Monday, November 15, 2010

Swing Position Reached its Target before the Market collapsed

Another great trade executed and exited on time

Recap : Long @ 1092 Friday , Jan 12

Final Exit Target : 1202.50
Total points GAIN : 
110.50 Pts or $ 5,525.00 USD

Looks like 1202 Key Level did NOT Hold and the Wide Range/ Higer Volume  Theory worked as expected.

  The drop from 1224.75 will end soon. I am expecting a final swing low in the 1170-75 range

Once this low is in place a move to 1250 should start. The March 2008 low was 1253 and it occurred on the Bear Stearns failure. This combination marks that level as strong resistance above the market.

Last Friday traders wondered what happened to the Fed’s first attempt at hyper-rigging the stock market via QE2. Shockingly, despite the Fed’s massive cash infusion to the banksters, the market fell. Was this a situation where the market rallied before the actual act of outright monetization then fell when it began: buy the rumor, sell the fact?

That could very well be a portion of the reason why the market fell Friday; however, another reason is surely the increased bond spreads of indebted European nations. Next up in the EU to implode: Ireland.

Shares in Ireland's banks hit record lows and national borrowing costs reached new euro-era highs Monday as the government presented its latest plans for financial survival to the European Union's economic commissioner, who has the power to order changes.

The interest rates charged on the treasuries of Ireland, as well as fellow indebted euro-zone members Portugal and Spain, have been rising ever since German Chancellor Angela Merkel last month said she expected any future EU bailouts to come with new rules requiring bondholders to absorb some losses.

But Ireland is experiencing by far the greatest skepticism from would-be lenders, who look with horror at Ireland's projected deficit of 32 percent of GDP, a modern European record.

Bank of Ireland and Allied Irish have received billions in state aid to cover their dud loans to bankrupt construction tycoons, while Irish Life & Permanent has received no bailout help but is most exposed to Ireland's depressed market for residential property.

Traders said a widely read article in the Irish Times by University College Dublin economics Professor Morgan Kelly - known in Ireland as "Dr. Doom" because of his accurate forecasts of the death of the Celtic Tiger economy - added to the gloom.

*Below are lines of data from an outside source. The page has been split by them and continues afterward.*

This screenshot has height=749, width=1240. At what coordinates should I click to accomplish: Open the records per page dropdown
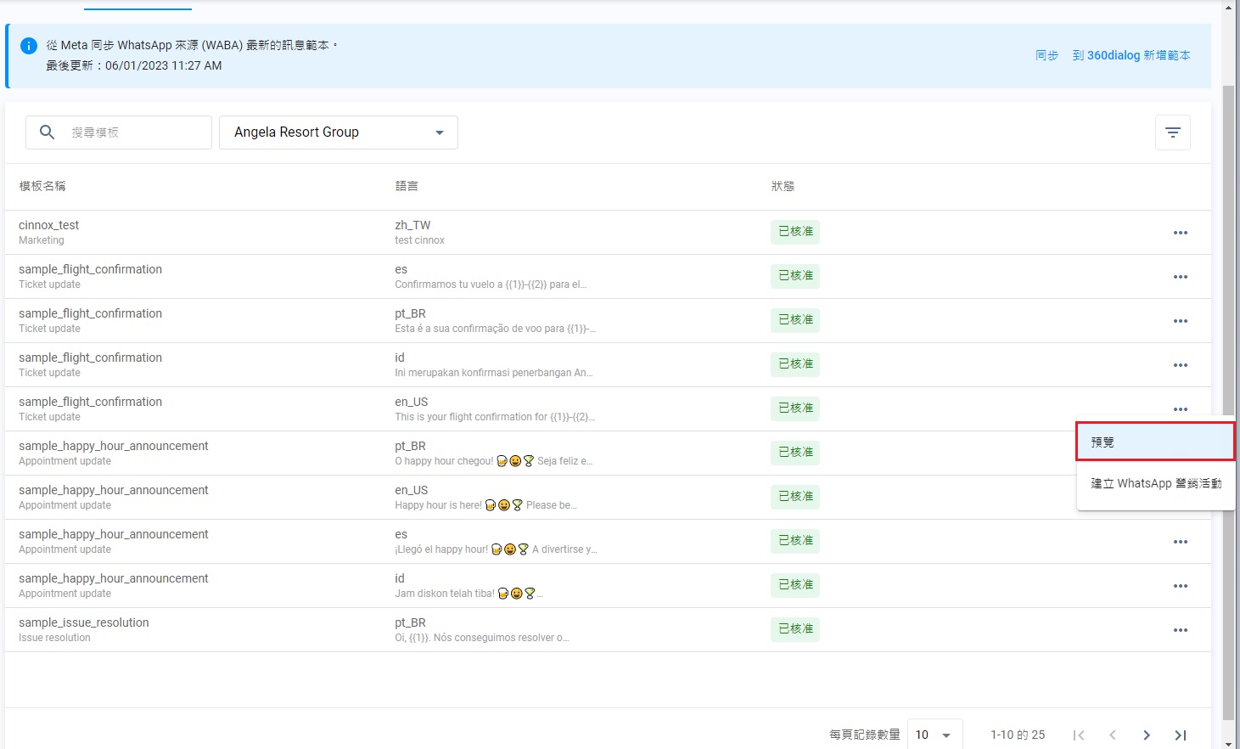934,735
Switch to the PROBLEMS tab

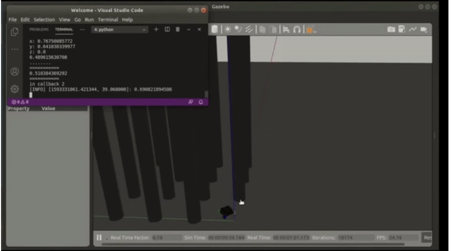point(38,30)
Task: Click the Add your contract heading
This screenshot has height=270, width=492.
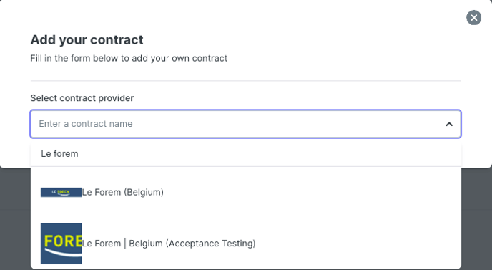Action: coord(87,40)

Kelly forecast that state support for banks would cost taxpayers an extra euro30 billion beyond the euro45 billion to euro50 billion declared last month by Lenihan. He accused the government of maintaining "a dreary and mendacious charade" on the true scale of property-based losses in the pipeline.

Kelly called the current deficit-fighting push "an exercise in futility" and rated Ireland's financial fate alongside that of the Titanic. He said there was no point trying to cut billions from the budget "when the iceberg of bank losses is going to sink us anyway."

"We are no longer a sovereign nation in any meaningful sense of that term. From here on, for better or worse, we can only rely on the kindness of strangers," Kelly concluded.

As the traditional owners of Irish treasuries - chiefly banks in Britain, Germany, the United States and France - seek to dump them because of their falling value and increased perceived risk, new sellers can be attracted only by offering higher yields.

Traders say the main buyer of Irish bonds in recent weeks has been the European Central Bank.

I highlighted the portion of the article where Angela Merkel says bondholders should absorb “some” of the losses. Oh, how very nice of her! So the taxpayer in Ireland who does not deserve to get screwed, will get screwed, but to a lesser extent. Again, how very nice of her.

Who are the bondholders? They are the very people who created the mess: fraudulent banksters. And they should eat the ENTIRE loss.

1 comment:

  1. So the F71 chart may be useful in short term with a move into 1250 for EOY ? This municipal bond fiasco leaves me a little skeptical but a run up into EOY with a MAJOR pullback the first 6 mo of 2011 does rhyme better with historical moves.